Color plays a central structural role in this work. Pink, blue, yellow, red, white, black, and related hues are not applied as decorative additions, but function as essential elements through which the relationship between semicircular form and planar division is articulated. Through contrast, repetition, and layering, color generates different visual rhythms while bringing the semicircular structure into sharper focus. Strong color fields are often placed alongside relatively open or quiet areas, while drawing-like traces remain visible within or around the painted forms. As a result, the surface does not remain visually static, but acquires a subtle vibration and optical movement.
 
Light is another key condition of the series. Here, light is not treated as something represented from the outside world, but as an active element that alters the sensory condition of the work through its interaction with color, surface, and structural arrangement.

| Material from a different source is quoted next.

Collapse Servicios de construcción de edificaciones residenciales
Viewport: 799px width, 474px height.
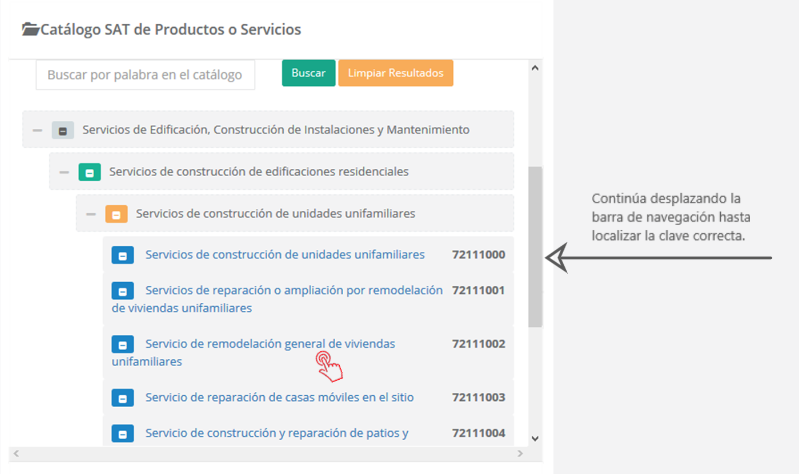click(x=64, y=172)
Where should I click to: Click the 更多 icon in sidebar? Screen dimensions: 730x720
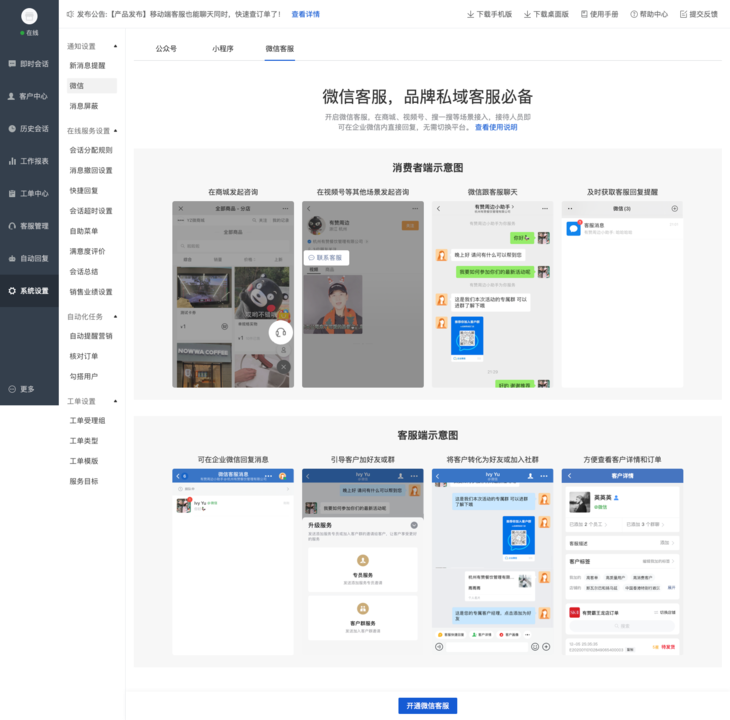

In several pieces, illumination intensifies or softens the boundaries of color fields, visually extends the repetition of the semicircular forms, and produces a direct optical tension across the surface. Light is therefore not secondary to the painting, but operates together with form and color as an internal condition that changes the viewer’s experience of the picture plane.
 
Mobility and variability are especially important to this series. The additional frontal panel placed before the painting can be moved, allowing the work to be viewed not as a single fixed image, but as a structure that changes through concealment, revelation, overlap, and displacement. As the panel shifts, certain forms are obscured while others appear, and the relationships among color fields, semicircular structures, and linear traces are altered. In this way, the work moves beyond a static frontal painting and becomes something that is perceived through change, movement, and temporal adjustment. Although it remains planar, it incorporates the possibility of transformation into the experience of viewing.
 
Drawing-derived elements also remain crucial within the series. The visible traces of line, repeated hand movement, and subtle differences of texture and mark-making prevent the work from being reduced to pure color-field painting. The semicircular forms do not appear only as hard geometric figures; they also retain the rhythm of line and the residual presence of the hand inherited from drawing. In this sense, Schematic Painting Study from Core Searching Drawings does not separate drawing from painting, but combines the repetitive logic of drawing with the planarity of painting, the structure of color, and the sensory action of light within a single surface.
 
The series is also distinctive in the way it produces visual depth and spatial tension while maintaining the essential condition of flatness. Rather than constructing a deep illusionistic space, the works create a new sense of spatial perception through the layering of color fields, the repetition of semicircular structures, the intervention of light, and the action of the movable frontal panel. Space here is not the result of conventional perspective, but of perceptual depth generated on the surface itself through the interaction of color, form, light, and movement. In this way, the plane remains intact, yet becomes activated as a field of sensory and structural transformation.
 
Ultimately, Schematic Painting Study from Core Searching Drawings is a body of work that expands the structure of earlier semicircle drawings into painting, combining color, drawing-derived elements, the action of light, and a movable frontal structure in order to explore a new sensory possibility of the picture plane. In this series, the semicircle becomes the fundamental unit through which rhythm and structure are organized; color constructs visual tension and optical effect; light alters the perception of the surface; and mobility transforms the painting from a fixed image into a variable structure. The work may therefore be understood as an important pictorial experiment showing how a formal language developed through drawing can be extended within painting and transformed into a more active and perceptually dynamic visual experience.